TEXT:
(begin)

The Conformer (Gulati et al., Conformer: Convolution-augmented Transformer for Speech Recognition, Interspeech 2020) is the dominant encoder for modern automatic speech recognition. It hybridises self-attention (good at modelling global context, e.g. long-range coarticulation) with depthwise convolution (good at modelling local patterns, e.g. formant transitions) inside a single block, achieving state-of-the-art WER on LibriSpeech with far fewer parameters than pure Transformer baselines.
Block structure. A Conformer block applies four sub-modules in a Macaron arrangement:
$$\tilde{x} = x + \tfrac{1}{2}\,\text{FFN}(x), \quad x' = \tilde{x} + \text{MHSA}(\tilde{x}),$$ $$x'' = x' + \text{Conv}(x'), \quad y = \text{LayerNorm}\!\left(x'' + \tfrac{1}{2}\,\text{FFN}(x'')\right).$$
The two half-step feed-forward networks bracket the attention and convolution, inspired by Macaron-Net. Each FFN follows pre-LayerNorm with Swish activation and a dropout-regularised expansion of $4\times d_{\text{model}}$.
Multi-head self-attention. Standard scaled dot-product attention with relative positional encoding (Shaw et al.; Transformer-XL style), critical because absolute position embeddings generalise poorly across utterance lengths in speech.

(end)

DATASET ROWS:
(begin)

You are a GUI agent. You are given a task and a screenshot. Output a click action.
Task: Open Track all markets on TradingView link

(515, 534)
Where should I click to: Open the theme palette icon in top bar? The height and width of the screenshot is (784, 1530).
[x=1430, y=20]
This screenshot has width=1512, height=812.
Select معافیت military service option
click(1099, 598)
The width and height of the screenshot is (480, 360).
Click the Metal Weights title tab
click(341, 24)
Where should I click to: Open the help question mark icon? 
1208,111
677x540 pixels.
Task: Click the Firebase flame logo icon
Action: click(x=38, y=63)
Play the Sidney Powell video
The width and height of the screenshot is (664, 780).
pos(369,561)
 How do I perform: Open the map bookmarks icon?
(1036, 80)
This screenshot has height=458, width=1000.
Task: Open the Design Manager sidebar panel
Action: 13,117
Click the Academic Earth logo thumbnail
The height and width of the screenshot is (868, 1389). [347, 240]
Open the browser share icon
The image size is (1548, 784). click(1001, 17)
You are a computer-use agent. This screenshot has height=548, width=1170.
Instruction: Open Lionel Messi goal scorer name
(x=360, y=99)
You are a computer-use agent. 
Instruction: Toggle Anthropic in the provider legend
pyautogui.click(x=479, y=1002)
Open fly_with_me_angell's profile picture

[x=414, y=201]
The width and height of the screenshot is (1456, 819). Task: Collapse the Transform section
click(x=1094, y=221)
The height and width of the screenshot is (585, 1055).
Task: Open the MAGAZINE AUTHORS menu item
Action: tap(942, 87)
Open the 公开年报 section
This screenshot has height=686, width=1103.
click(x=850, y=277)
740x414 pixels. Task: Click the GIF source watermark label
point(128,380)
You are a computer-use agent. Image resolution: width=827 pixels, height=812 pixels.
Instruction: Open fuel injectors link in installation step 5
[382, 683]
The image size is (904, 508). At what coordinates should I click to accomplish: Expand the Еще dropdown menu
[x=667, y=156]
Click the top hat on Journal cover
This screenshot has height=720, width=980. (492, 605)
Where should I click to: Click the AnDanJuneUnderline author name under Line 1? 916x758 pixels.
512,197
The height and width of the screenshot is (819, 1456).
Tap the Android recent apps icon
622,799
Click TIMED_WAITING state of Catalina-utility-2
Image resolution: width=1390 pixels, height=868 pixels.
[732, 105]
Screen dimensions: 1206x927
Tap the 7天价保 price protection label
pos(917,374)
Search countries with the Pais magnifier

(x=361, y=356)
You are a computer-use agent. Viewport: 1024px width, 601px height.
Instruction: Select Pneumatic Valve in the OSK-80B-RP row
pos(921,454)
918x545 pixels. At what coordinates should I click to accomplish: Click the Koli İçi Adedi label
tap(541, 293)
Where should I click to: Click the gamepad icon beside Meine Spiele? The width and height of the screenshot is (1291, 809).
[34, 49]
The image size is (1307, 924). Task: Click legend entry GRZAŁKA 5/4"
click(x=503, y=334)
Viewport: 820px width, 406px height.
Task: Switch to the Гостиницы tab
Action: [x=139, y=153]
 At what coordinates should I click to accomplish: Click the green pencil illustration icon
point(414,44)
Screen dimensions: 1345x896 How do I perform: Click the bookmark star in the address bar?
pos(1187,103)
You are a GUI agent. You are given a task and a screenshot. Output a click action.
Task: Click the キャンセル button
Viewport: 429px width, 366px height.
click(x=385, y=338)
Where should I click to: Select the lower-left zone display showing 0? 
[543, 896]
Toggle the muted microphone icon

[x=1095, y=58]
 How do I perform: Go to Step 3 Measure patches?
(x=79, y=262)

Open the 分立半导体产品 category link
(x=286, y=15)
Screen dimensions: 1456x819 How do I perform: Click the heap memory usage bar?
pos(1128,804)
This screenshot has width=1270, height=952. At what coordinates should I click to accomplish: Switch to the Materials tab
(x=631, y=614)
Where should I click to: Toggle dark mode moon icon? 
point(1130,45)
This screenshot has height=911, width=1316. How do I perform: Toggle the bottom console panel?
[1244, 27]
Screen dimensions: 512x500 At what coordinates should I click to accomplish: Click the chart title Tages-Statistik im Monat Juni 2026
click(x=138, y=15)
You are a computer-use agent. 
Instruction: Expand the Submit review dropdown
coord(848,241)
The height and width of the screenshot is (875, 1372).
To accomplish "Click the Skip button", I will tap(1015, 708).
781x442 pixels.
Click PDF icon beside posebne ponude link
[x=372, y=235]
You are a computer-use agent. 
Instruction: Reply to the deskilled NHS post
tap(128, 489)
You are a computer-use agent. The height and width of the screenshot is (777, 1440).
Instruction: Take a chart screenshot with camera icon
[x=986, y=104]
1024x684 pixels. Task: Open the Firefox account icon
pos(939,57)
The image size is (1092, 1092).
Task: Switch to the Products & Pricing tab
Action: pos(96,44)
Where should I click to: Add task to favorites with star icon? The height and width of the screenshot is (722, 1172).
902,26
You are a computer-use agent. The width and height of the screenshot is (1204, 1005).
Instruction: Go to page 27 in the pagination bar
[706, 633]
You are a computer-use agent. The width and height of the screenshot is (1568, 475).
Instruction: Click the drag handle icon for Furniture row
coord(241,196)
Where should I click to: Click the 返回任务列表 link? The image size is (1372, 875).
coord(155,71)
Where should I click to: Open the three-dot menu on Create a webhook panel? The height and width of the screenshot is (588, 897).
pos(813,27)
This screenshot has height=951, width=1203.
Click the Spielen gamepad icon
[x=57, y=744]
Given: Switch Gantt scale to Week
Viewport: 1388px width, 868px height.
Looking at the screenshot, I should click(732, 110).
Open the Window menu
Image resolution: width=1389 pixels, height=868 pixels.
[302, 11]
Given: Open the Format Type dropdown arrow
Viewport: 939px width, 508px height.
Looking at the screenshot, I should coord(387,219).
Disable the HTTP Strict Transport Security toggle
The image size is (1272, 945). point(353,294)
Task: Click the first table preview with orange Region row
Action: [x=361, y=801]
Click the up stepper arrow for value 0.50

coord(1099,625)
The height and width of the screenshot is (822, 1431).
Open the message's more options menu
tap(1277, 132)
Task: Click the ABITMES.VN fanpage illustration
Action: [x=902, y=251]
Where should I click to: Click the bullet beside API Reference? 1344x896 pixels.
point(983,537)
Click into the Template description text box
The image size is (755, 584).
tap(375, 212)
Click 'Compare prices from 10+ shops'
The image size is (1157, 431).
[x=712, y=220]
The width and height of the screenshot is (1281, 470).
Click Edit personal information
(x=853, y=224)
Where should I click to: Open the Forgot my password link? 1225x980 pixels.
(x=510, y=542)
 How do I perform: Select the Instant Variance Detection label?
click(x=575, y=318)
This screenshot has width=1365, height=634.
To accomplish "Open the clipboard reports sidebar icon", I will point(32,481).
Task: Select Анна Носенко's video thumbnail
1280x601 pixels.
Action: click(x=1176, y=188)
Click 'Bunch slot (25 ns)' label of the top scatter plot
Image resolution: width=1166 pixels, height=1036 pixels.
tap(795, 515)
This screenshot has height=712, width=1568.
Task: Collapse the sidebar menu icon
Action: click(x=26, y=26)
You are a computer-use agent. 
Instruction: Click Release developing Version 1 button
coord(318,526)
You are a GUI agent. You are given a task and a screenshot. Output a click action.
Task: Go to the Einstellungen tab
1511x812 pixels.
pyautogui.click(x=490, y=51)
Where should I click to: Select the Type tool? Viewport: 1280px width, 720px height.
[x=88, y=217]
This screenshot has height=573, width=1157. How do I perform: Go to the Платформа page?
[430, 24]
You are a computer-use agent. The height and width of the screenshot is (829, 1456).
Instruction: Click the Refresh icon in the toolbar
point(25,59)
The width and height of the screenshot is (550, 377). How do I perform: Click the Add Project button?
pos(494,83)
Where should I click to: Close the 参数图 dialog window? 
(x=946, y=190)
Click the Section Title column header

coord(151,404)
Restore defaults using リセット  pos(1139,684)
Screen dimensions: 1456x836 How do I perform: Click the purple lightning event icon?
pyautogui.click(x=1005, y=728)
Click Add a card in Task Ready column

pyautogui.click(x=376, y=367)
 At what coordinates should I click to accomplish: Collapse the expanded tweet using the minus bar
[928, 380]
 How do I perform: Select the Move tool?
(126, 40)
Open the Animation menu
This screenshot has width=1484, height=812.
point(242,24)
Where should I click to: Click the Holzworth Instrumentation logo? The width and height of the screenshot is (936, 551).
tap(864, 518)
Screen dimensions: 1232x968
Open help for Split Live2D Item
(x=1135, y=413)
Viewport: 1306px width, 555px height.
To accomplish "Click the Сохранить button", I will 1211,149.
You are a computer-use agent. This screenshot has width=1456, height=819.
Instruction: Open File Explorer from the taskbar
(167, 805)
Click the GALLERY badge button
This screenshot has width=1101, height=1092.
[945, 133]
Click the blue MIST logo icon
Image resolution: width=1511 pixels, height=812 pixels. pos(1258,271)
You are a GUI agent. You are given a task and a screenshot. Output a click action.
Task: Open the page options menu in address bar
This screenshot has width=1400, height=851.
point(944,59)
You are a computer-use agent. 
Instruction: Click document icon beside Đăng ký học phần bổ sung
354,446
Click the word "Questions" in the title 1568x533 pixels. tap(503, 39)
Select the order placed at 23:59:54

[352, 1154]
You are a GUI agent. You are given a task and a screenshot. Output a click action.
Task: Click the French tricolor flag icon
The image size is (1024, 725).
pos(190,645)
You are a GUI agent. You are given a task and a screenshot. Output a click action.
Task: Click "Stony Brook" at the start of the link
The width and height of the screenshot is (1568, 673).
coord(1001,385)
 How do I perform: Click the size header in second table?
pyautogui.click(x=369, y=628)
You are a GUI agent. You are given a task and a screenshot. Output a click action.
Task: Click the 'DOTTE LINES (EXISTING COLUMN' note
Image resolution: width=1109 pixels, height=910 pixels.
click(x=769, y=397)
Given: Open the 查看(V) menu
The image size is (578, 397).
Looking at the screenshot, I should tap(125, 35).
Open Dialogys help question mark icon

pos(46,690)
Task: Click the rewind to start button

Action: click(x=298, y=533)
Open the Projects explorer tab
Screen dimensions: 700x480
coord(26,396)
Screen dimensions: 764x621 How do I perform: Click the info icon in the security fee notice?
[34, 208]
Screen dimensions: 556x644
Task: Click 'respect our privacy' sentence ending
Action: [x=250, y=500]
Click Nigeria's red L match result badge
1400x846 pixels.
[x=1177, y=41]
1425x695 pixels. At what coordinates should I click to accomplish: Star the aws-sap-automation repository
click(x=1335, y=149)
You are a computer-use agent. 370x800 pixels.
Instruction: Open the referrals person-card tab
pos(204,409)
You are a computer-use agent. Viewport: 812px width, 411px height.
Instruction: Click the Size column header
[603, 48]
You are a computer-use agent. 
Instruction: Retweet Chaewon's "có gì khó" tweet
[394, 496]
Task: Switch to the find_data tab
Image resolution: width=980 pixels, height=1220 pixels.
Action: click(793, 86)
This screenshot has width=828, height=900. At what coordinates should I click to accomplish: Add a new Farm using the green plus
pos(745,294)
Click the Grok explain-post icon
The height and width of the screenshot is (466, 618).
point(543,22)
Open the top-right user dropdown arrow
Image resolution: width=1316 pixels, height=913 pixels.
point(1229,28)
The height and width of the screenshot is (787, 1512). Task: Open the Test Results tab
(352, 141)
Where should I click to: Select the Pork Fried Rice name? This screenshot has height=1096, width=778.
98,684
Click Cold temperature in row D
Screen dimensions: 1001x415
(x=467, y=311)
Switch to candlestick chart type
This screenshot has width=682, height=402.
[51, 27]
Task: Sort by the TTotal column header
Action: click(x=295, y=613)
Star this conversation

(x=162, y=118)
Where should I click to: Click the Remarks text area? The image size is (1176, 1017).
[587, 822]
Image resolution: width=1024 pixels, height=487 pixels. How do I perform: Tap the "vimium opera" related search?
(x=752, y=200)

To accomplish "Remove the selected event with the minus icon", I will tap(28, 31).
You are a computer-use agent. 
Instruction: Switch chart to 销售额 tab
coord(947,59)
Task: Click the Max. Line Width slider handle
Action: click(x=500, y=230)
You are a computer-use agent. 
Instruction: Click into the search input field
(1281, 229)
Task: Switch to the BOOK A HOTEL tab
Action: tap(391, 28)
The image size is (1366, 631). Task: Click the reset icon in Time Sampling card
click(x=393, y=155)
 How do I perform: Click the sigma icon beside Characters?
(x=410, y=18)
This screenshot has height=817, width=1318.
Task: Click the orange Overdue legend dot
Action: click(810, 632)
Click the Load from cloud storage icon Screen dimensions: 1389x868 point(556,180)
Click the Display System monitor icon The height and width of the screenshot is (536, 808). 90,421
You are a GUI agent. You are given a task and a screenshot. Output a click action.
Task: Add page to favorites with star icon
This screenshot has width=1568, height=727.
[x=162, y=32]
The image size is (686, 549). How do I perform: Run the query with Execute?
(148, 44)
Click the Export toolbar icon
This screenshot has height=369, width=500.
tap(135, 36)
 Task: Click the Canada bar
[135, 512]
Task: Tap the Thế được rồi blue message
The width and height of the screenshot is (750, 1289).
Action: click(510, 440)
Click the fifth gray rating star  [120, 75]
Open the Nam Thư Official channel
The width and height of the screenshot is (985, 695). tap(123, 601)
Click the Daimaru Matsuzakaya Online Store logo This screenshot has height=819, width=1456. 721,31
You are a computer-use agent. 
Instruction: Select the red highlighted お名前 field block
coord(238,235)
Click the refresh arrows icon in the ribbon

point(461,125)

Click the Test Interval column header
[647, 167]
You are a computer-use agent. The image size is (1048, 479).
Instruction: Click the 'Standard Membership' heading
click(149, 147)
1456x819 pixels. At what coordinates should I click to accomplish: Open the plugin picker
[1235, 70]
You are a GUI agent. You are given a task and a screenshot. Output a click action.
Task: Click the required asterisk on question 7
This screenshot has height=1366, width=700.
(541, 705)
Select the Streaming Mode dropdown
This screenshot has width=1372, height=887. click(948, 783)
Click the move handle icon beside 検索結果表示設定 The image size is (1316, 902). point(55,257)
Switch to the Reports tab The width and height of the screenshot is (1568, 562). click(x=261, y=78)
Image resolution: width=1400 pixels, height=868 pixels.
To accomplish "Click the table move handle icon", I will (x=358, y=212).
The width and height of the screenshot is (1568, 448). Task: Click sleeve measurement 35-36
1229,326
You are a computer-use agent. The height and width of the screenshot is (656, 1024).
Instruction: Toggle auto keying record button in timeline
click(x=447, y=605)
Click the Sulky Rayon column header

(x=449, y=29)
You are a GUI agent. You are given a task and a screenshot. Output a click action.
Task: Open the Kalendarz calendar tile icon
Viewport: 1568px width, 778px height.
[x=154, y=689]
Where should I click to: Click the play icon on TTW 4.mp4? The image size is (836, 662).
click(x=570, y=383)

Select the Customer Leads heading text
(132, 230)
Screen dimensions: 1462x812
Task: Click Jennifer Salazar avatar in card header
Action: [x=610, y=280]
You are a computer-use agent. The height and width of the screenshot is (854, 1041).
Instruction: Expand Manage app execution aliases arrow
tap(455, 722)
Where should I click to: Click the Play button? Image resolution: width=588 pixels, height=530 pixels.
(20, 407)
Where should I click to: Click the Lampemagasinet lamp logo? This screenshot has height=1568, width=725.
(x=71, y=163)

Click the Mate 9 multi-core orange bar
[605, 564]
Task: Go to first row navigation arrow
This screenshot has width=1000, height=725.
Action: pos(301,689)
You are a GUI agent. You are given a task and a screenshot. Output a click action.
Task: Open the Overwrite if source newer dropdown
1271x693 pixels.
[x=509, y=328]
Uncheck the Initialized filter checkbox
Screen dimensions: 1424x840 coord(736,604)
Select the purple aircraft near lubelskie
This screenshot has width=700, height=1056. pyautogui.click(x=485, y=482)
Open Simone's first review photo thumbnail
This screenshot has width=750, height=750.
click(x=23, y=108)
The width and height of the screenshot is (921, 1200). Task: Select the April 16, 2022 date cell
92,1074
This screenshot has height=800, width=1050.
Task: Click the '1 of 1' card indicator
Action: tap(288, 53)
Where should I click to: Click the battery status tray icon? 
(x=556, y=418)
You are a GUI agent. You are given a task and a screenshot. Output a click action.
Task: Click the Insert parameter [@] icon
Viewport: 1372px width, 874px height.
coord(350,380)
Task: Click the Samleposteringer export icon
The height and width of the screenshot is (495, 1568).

(end)

TASK 1: Rewrite the paragraph beginning "The two half-step feed-forward networks" from the Conformer text as a short bulleted list that keeps its main facts.
TASK 2: In the Conformer text, why is relative positional encoding critical in the self-attention module?
The lines above have no connection to the text on the Conformer.

RESULT 1:
- Two half-step feed-forward networks bracket the attention and convolution, inspired by Macaron-Net.
- Each FFN uses pre-LayerNorm.
- Each uses Swish activation.
- Each has a dropout-regularized expansion of 4 × d_model.

RESULT 2: Absolute position embeddings generalize poorly across utterance lengths in speech.